* HOW TO COMPLETE THIS TASK *
The entries below are to be repeated exactly, with the pictures left out.

Collected data entries
====

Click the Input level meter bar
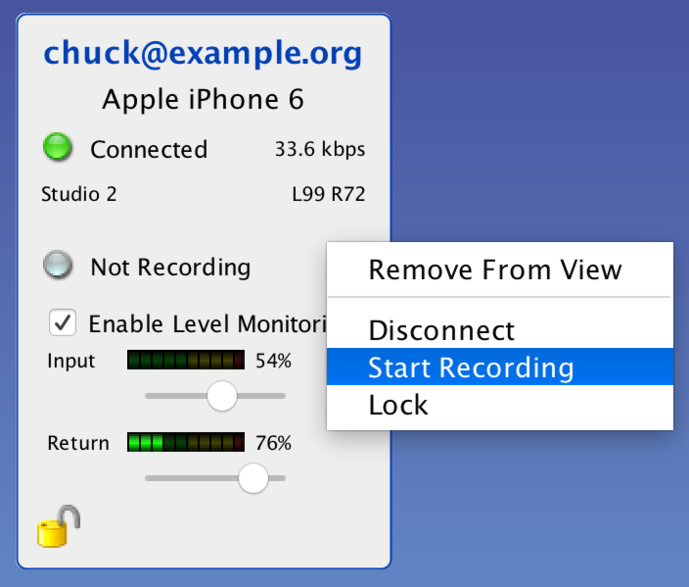This screenshot has height=587, width=689. pyautogui.click(x=186, y=360)
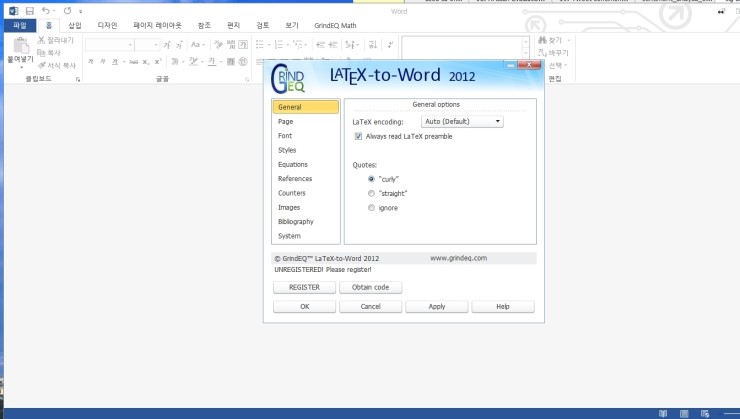Click the Copy (복사) icon in ribbon
This screenshot has height=419, width=740.
click(41, 52)
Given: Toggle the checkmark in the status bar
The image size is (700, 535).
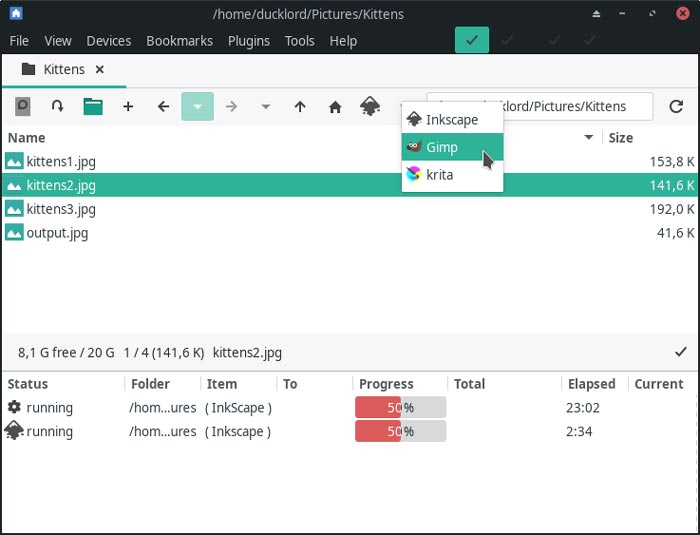Looking at the screenshot, I should 681,352.
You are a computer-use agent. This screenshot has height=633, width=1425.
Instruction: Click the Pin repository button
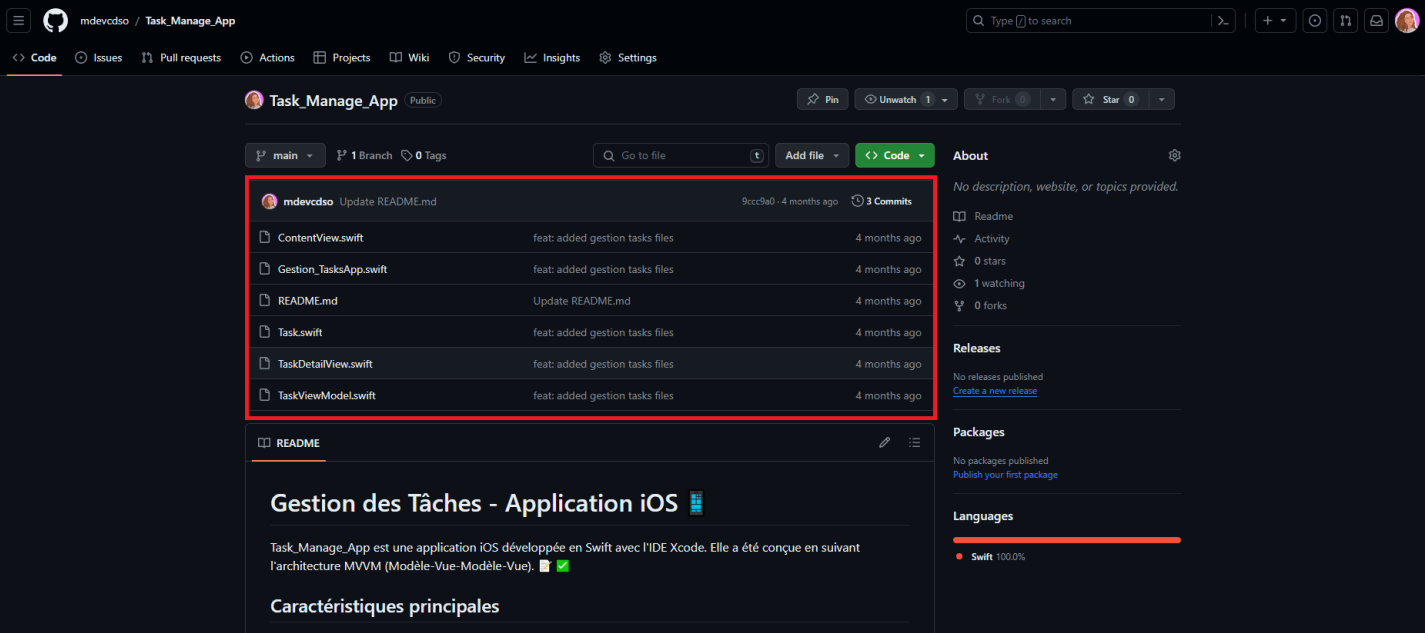pos(822,98)
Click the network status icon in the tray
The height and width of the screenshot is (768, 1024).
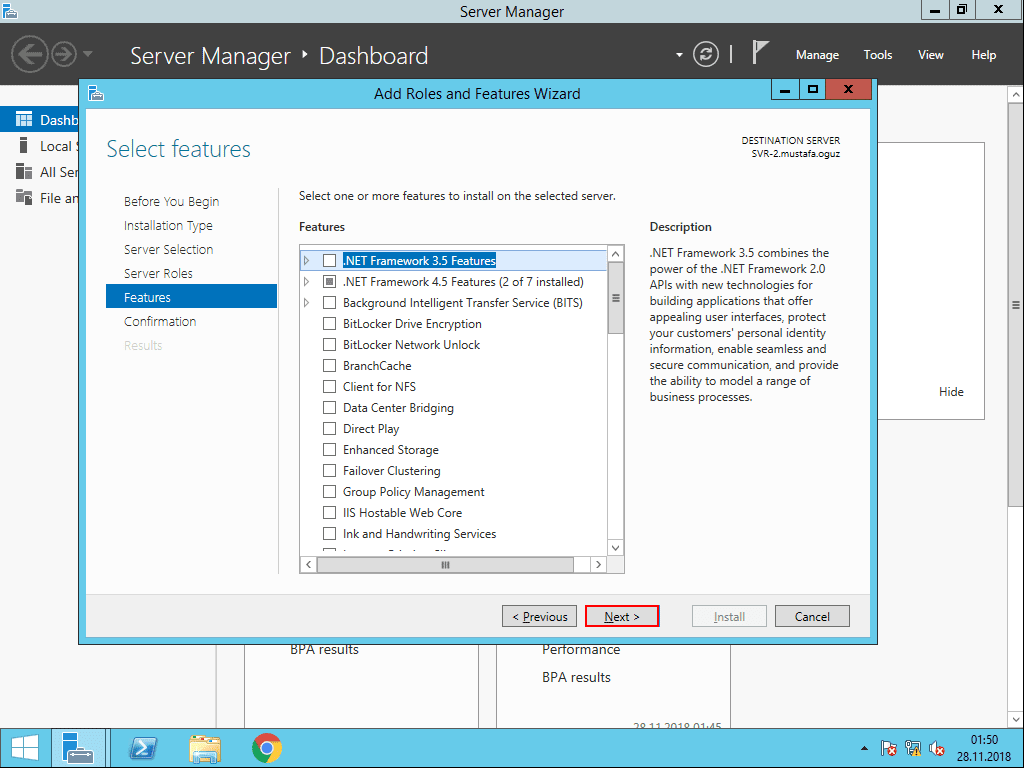point(913,748)
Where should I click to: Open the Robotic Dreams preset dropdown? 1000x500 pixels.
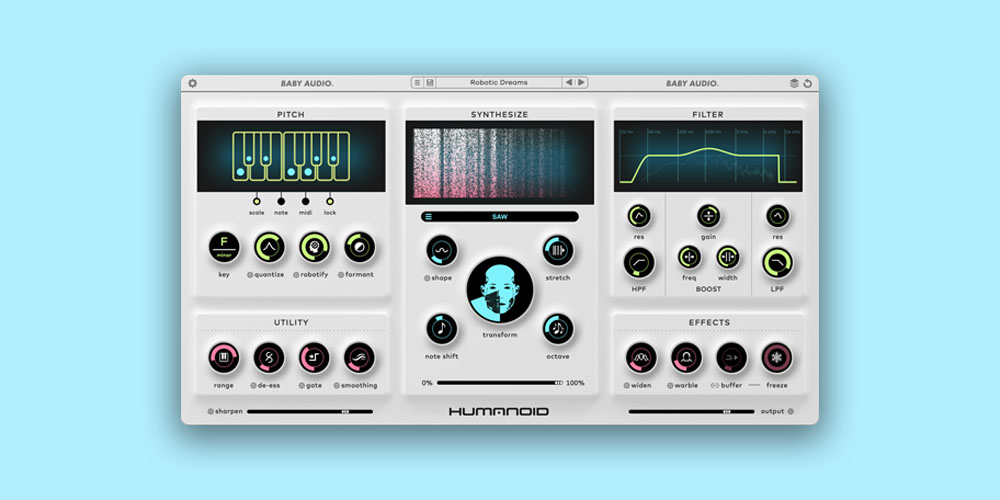(x=499, y=83)
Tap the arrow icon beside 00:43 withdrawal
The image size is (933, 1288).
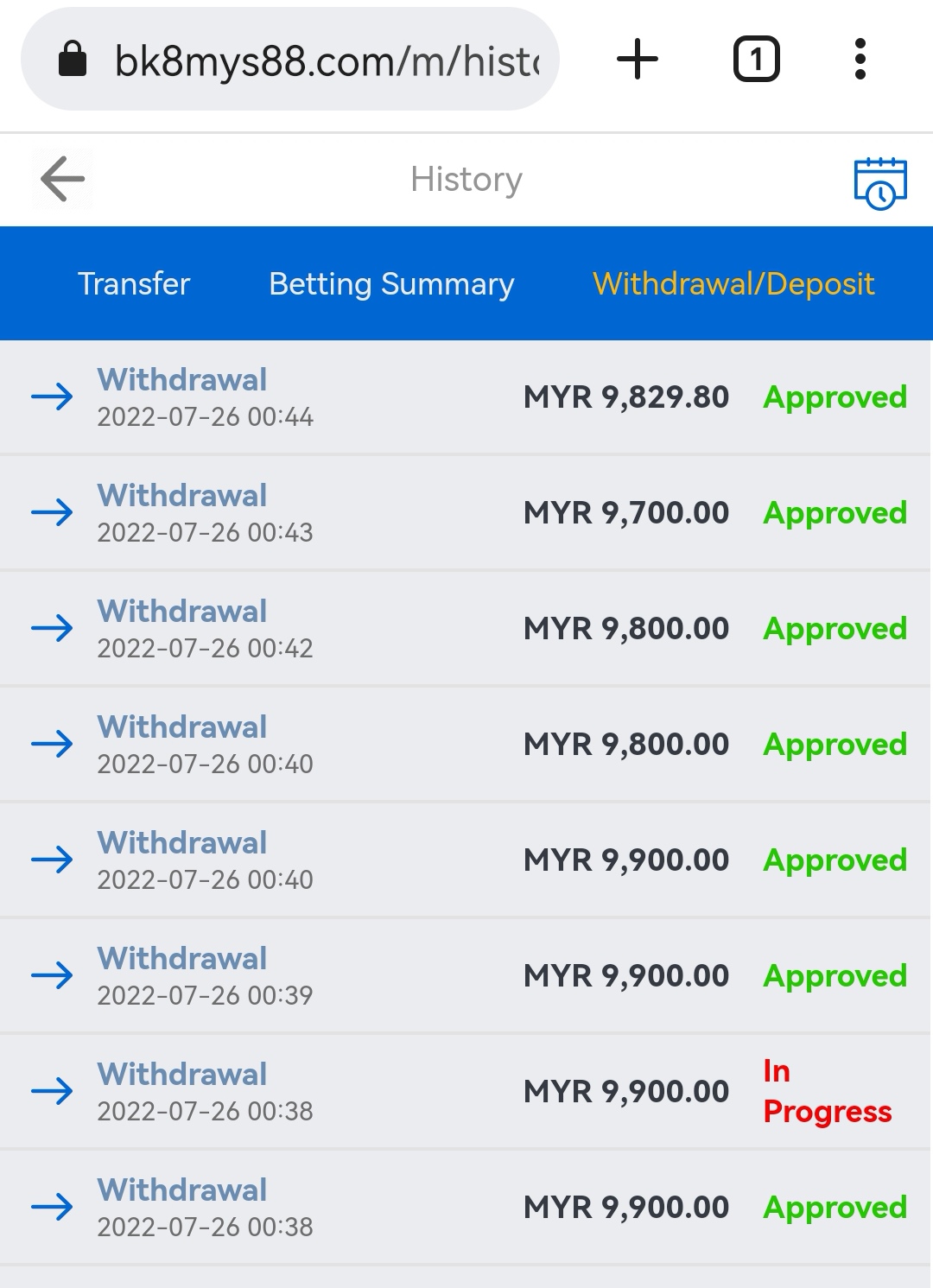pyautogui.click(x=52, y=513)
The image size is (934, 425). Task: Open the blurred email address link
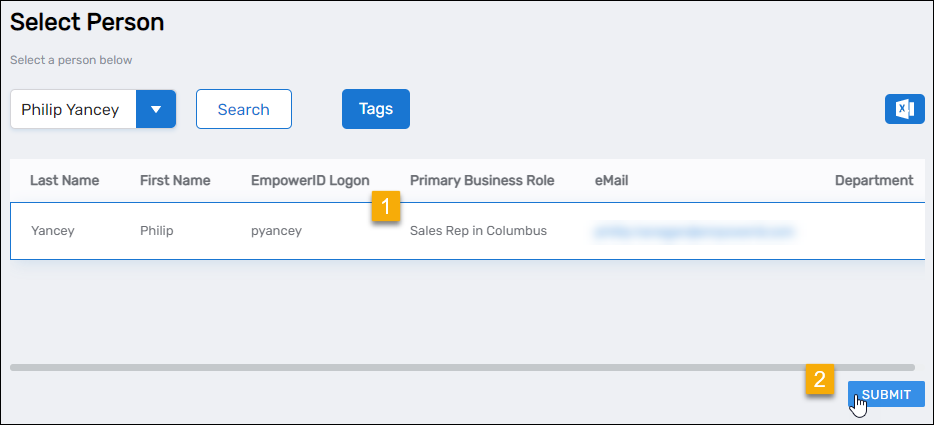coord(693,231)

====

* RESPONSE BOX *
Click the Input level meter bar
This screenshot has height=587, width=689. pyautogui.click(x=186, y=360)
Click the Copy (복사) icon in ribbon
This screenshot has height=419, width=740.
click(41, 52)
Given: Toggle the checkmark in the status bar
The image size is (700, 535).
Looking at the screenshot, I should 681,352.
You are a computer-use agent. This screenshot has height=633, width=1425.
Instruction: Click the Pin repository button
pos(822,98)
Click the network status icon in the tray
The height and width of the screenshot is (768, 1024).
point(913,748)
Where should I click to: Open the Robotic Dreams preset dropdown? 1000x500 pixels.
(x=499, y=83)
Tap the arrow icon beside 00:43 withdrawal
The image size is (933, 1288).
pyautogui.click(x=52, y=513)
The image size is (934, 425). Task: Open the blurred email address link
coord(693,231)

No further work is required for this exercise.